Opinion: Christianity is not bound by culture

Taylor Walding

Variety Editor

I thank God from the bottom of my heart that I was born in a free country to Christian parents who raised me in a God-fearing, Bible-believing church. Many Christians in America, myself included, far too often take for granted the religious liberty we enjoy. While Christians around the world face persecution for being so bold as even to own a Bible, Christians in the United States can hardly be bothered to pick up one from their assorted selection on the shelf.

In the midst of squabbling about differences in translation and researching which commentary is best, we sometimes fail to appreciate the sheer privilege of having such unrestricted access to the Word of God. While it’s hard to say how many countries have a flat ban on the Bible, there are at least 50 countries with restricted access.

Christianity is not American, and America is not Christian. The historical man Jesus Christ was of Jewish descent and resurrected in the Middle East, and the early church spread the gospel — the good news of salvation through Jesus Christ — all over the world.

Today, you can find Christians in nearly every corner of the earth. Though in many areas there is limited access to the Bible because of militant persecution, the church lives on. Historically the church has thrived best when under fire. For example, the modern Christian church in China is being persecuted beyond what many local Christians can fathom. 

I visited China a couple of weeks ago, and on first look, it seemed very similar to the United States. There is modern infrastructure, cityscape, and even American fast food chains. However, there is one particular characteristic the United States boasts, but China is quite lacking in: freedom. The threefold freedom that citizens of the United States enjoy, that of speech, press, and religion, Chinese citizens know nothing about.
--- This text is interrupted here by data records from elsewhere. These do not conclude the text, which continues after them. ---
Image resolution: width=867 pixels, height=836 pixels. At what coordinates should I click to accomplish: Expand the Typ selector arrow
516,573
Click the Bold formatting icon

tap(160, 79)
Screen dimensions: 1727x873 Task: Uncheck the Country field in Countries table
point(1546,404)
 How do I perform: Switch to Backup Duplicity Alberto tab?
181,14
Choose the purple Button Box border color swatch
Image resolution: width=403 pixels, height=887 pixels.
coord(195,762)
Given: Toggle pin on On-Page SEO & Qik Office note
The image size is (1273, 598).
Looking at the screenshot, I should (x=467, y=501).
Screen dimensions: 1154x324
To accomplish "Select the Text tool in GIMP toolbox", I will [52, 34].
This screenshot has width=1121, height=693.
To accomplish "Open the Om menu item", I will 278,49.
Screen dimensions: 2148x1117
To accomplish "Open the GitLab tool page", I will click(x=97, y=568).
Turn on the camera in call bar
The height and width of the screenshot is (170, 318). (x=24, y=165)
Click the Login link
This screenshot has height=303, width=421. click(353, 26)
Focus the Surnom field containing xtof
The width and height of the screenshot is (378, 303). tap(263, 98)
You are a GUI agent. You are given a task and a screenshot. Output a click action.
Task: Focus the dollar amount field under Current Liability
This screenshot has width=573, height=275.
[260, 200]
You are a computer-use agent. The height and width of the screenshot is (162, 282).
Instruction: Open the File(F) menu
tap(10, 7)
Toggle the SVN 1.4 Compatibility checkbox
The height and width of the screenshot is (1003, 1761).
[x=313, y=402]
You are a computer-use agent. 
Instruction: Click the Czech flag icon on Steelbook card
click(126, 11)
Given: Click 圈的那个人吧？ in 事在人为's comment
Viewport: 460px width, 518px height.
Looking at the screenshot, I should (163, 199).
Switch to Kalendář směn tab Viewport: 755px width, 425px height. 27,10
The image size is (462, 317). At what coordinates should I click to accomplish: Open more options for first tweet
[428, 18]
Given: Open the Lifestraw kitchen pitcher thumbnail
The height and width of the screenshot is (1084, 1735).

The government owns, oversees, and controls nearly everything.

Journalists are not free to criticize them. As a journalist, this kind of government is a nightmare for me. Freedom of speech is hands-down my favorite aspect of our culture. I love that I can think critically, express my opinions, and challenge the system when needed. Sadly, my Chinese friends do not enjoy this same freedom. 

Worse, still, is the government’s attempt to monitor and mandate Christianity within its borders. I left China from Beijing on Monday evening, March 18, to travel home to the United States. Just five days later, about 20 police officers and government officials raided Bible classes being held by Shouwang Church in Beijing, according to persecution.org. 

They demanded that they cease activities, reading from an official document concerning the church, stating they violated the Regulations on the Registration and Management of Social Organizations. Everyone in attendance was detained in another location and questioned by authorities. 

All of them were asked to sign a letter saying they would not attend the church anymore. All of them refused. It didn’t end there, but you can read more about that for yourself online.

The point is this: try as they might, the gospel and Christianity are not at the mercy of the presiding powers of this modern age. The gospel is at the mercy of God, who is not bound by culture, time, or place — even government authorities. Though I thank God for the freedom I have here at home to practice my religion freely, I recognize the beauty of the fact that the gospel is accessible to all nations, tongues, tribes, under all types of governments. 

To my brothers and sisters in Christ in Beijing, I and the others here are praying for you, that you would be brought nearer to Christ through your suffering and persecution. To my brothers and sisters here, let us be reminded that our national identity as Americans has nothing to do with our Christian faith. 

Yes, we thank God for the freedoms we enjoy, but we recognize that the bond we share with peoples across the world as Christians, runs so much deeper than any patriotism we may entertain. And as Christians, we certainly desire justice and freedom for all peoples.